This simulator can be used to test the behaviour of distributed algorithms written for the PN Model. It is a self-contained web-application that runs entirely in your browser and comes pre-packed with an implementation of some distributed algorithms like graph color reduction, bipartite maximal matching and a 3-approximation of the vertex cover problem.
The interface provides a way to input the graph
and the port numberings for each edge. There isn't
any validation done to check that the port numberings
that you choose are valid, in general, you must ensure
that each edge with degree k has incident
ports 0 to k - 1 and that no two endpoints ports
for a node share the same port number. The node IDs
can be any numeric unique identifier - these are used
later when calling the init function to define the
initial state if you want to use the LOCAL model.
To write your own algorithms against the model, you
need to define three functions: init, send and
receive. The critical difference between this
simulator and other simulators is that these
functions can be written as arbitrary stateless
javascript functions and debugged as such, which
should make it slightly easier to try out new
algorithms without being restricted to a purely
functional formalism.
You can input the graph link definition and the relevant functions into the text boxes in which they appear. A function will be automatically loaded as soon as it is valid JavaScript code.
Each are detailed in the sections below
This function takes the following form:
(n, d) => ([...])The function returns the initial state tuple for a
given node with unique identifier n and degree d.

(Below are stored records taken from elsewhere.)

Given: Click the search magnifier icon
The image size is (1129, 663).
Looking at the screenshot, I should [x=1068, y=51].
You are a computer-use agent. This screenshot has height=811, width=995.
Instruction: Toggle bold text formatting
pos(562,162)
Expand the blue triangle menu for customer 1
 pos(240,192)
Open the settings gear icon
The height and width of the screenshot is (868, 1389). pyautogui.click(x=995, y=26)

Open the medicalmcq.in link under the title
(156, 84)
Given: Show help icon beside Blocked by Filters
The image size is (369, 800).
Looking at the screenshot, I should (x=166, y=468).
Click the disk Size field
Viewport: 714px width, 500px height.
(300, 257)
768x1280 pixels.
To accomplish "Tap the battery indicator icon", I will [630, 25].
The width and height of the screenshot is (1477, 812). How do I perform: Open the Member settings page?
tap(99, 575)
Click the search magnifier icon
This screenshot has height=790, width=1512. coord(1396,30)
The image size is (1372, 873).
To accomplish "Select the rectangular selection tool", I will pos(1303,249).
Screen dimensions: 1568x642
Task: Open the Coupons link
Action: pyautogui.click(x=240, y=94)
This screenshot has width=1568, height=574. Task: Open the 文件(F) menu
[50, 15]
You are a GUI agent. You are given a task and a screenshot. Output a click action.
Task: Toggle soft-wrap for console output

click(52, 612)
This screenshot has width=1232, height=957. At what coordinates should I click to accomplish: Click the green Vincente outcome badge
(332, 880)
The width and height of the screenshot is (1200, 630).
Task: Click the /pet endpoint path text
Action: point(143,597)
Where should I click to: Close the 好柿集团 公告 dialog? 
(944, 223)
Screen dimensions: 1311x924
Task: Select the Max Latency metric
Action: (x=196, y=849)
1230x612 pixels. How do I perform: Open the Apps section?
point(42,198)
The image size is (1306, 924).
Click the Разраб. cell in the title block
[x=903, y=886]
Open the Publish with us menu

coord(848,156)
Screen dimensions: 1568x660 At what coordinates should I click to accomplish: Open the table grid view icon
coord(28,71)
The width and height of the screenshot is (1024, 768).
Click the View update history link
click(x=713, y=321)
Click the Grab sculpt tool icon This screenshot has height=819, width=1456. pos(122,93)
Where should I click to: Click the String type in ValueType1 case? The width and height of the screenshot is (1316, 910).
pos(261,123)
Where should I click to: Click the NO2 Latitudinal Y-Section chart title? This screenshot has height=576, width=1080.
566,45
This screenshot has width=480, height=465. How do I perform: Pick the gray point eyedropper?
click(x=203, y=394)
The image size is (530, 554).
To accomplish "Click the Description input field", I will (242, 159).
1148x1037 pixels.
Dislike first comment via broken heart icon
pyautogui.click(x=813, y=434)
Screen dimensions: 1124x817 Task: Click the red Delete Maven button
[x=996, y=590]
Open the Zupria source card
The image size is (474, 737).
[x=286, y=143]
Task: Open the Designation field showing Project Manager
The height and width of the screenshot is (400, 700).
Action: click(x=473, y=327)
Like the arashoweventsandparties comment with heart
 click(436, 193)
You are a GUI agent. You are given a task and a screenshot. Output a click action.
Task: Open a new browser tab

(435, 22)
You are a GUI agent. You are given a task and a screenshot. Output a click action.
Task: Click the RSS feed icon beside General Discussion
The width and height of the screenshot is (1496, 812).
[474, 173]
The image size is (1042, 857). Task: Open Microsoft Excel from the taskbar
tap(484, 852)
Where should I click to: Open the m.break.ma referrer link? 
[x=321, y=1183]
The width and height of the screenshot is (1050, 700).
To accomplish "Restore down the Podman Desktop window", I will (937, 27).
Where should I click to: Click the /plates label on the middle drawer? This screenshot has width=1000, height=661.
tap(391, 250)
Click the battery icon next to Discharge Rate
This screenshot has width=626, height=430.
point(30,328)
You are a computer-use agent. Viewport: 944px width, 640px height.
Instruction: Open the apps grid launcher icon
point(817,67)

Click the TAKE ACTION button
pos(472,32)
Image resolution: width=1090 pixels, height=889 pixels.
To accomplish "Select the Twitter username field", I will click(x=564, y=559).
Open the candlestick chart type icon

Note that if you rely on n, your algorithm is,
strictly speaking, operating in the LOCAL model, but
you are free to just ignore n. d tells you the
degree of a node. The total number of nodes in
the network is not known.
This gets called once per node every time the structure of the network is changed, or you load in a new algorithm. You can still change the initial states for each node manually down below by editing the tuples yourself.
There is also a convenience function for the sake of bipartite maximal matching to 2-color the graph using a BFS traversal. You can specify which element in the tuple the result of the 2-coloring gets saved into.
This function takes the following form:
(r, p, s) => ([...])The function returns a message for port p given
round r and state s. The returned message can
be any JavaScript object, but typically you'd return
a tuple of some sort. Each node gets its
send function called once for each of its
outgoing ports on each round. The send send function
cannot change states and node states in the network
are guaranteed not to change until all send functions
have been called for all ports. The messages are all
collected for later delivery.
This function takes the following form:
(r, s, m) => ([...])The function returns a new state for a node given
its current state s, the round r and its
incoming messages m. This function is called
once per node per round.
The incoming messages m are ordered by the
receiving port numbers, so an array index i
in m corresponds to a message received by port i.
A convenient way to figure out the port numbers for
each message is to do something like:
const messagePorts = m.map((msg, p) => ([msg, p]));Which packs each message into a tuple where the first element is the message and the second is the receiving port.
The receive function must return a new state for
the node once it terminates. The retured state
is blindly taken as the new state for the node, so
be careful not to return nothing otherwise
your new node state will be undefined!.
There is also a level of debuggability in the each of the functions which you can use with the built in browser-debugger. If you open up the sources tab in your browser debugger, under "(no domain)" you should see that you have three scripts:
init-func.js: Theinitfunctionsend-func.js: Thesendfunctionreceive-func.js: Thereceivefunction
You can set breakpoints and debug here as usual. They will be updated if you update the program code in the text boxes.